In contrast, Elasticsearch emerged around 2010 as a newer option with a focus on modern use cases and easier handling of large indices and high query rates. Despite being less stable and lacking the same feature depth and brand recognition as Solr, Elasticsearch introduced sought-after functionalities like Near Real-Time Search earlier.
Elasticsearch attracted those who hadn’t yet adopted a search engine, as well as those dealing with large volumes of data and needing easy scalability. Additionally, some were drawn to Elasticsearch simply for its novelty.
Fast forward to 2022, Elasticsearch has closed the feature gap with Solr and generated more buzz. Both projects are now mature and stable. However, Elasticsearch clusters tend to face more issues due to factors such as easy setup without deep understanding, scalability demands, and the dynamic nature of data movement within the cluster.
While Solr has traditionally focused on text search, Elasticsearch aims to handle analytical queries as well, albeit with potential drawbacks. Despite these considerations, many organizations, including ours, rely on Elasticsearch alongside Solr for different products.
Solr offers extensive data analysis capabilities, starting with facets that allow slicing and dicing data for better understanding. It also introduced JSON facets, which provide similar features but with improved speed and reduced memory usage. Additionally, Solr offers streaming expressions, allowing the combination of data from multiple sources (such as SQL, Solr, and facets) and the application of various expressions for data decoration, sorting, extracting, and counting significant terms.
On the other hand, Elasticsearch provides a powerful aggregations engine that goes beyond the one-level data analysis offered by traditional Solr facets. It supports nested data analysis, enabling calculations like average price for each product category in each shop division. Elasticsearch also allows analysis on top of aggregation results, facilitating functionalities like moving averages calculation. While marked as experimental, Elasticsearch offers support for matrix aggregation, which computes statistics over a set of fields. This adds another layer of data analysis capability.
Solr vs. Elastic: Differences Recap
|Full Text Search Features||Language analysis based on Lucene||Language analysis based on Lucene|
|Node Discovery||Zen, built into Elasticsearch itself||Apache Zookeeper, mature and battle-tested|
|Caches||Per segment, better for dynamically changing data||Global, invalidated with each segment change|
|Analytics||Sophisticated and highly flexible aggregations||Facets and powerful streaming aggregations|
|Non-flat Data Handling||Nested documents and parent-child support||Natural support with nested and object types|
|DevOps Friendliness||Very good APIs||Not fully there yet, but coming|
|Query DSL||JSON (limited), XML (limited), or URL parameters||JSON|
|Index/Collection Leader Control||Leader placement control and leader rebalancing||Not possible|
|Machine Learning||Commercial feature, focused on anomalies and outliers||Built-in – on top of streaming aggregations|
|Ecosystem||Rich – Kibana, Grafana, with large entities support and big user base||Modest – Banana, Zeppelin with community support|
At a glance, it may appear that Elasticsearch is the clear winner for modern applications and use cases.
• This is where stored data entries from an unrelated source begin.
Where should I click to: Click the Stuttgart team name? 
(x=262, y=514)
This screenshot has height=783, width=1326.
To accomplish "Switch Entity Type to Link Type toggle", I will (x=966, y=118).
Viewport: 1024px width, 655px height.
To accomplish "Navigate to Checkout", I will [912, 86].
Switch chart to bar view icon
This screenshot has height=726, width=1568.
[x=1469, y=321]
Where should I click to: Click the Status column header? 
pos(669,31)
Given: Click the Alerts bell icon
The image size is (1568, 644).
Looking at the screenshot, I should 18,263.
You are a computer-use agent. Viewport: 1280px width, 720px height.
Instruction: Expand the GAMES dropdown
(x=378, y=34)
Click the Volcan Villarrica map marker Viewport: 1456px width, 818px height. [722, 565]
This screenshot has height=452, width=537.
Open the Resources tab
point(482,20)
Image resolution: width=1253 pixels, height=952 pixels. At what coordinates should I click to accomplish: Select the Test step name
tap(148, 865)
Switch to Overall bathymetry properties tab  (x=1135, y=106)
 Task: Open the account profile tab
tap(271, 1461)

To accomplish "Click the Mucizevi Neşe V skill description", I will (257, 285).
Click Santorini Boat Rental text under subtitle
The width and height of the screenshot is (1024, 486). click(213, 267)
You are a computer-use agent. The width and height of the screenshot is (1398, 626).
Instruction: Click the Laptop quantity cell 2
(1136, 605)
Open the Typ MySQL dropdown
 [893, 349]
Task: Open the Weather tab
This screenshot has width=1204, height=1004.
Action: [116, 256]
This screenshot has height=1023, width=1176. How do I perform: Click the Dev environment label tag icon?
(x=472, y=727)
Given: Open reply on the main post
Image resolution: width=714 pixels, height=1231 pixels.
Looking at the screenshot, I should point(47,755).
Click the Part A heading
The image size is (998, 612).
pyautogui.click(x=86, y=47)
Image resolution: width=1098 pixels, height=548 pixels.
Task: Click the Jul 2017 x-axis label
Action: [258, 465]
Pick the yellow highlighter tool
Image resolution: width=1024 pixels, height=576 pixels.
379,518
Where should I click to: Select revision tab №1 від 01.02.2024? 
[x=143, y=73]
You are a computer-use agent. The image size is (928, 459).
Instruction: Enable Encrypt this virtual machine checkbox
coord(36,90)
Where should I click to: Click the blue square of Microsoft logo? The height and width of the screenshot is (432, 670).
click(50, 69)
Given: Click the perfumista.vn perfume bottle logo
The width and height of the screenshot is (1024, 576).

It excels in terms of flexibility, ease of use, scalability, and meeting essential enterprise environment requirements.
The popularity of Elasticsearch can be attributed to its accessibility for new users, seamless scalability, and superior querying and analytics capabilities compared to Solr. Both databases are capable of searching full-text and handling rich documents using the Apache Tika library. Ultimately, it is important to consider your team’s priorities and specific needs in order to choose the most suitable tool that will maximize your business’s data potential.
We hope that this breakdown has been helpful in guiding your decision-making process and enabling you to select a tool that aligns with your organization’s goals.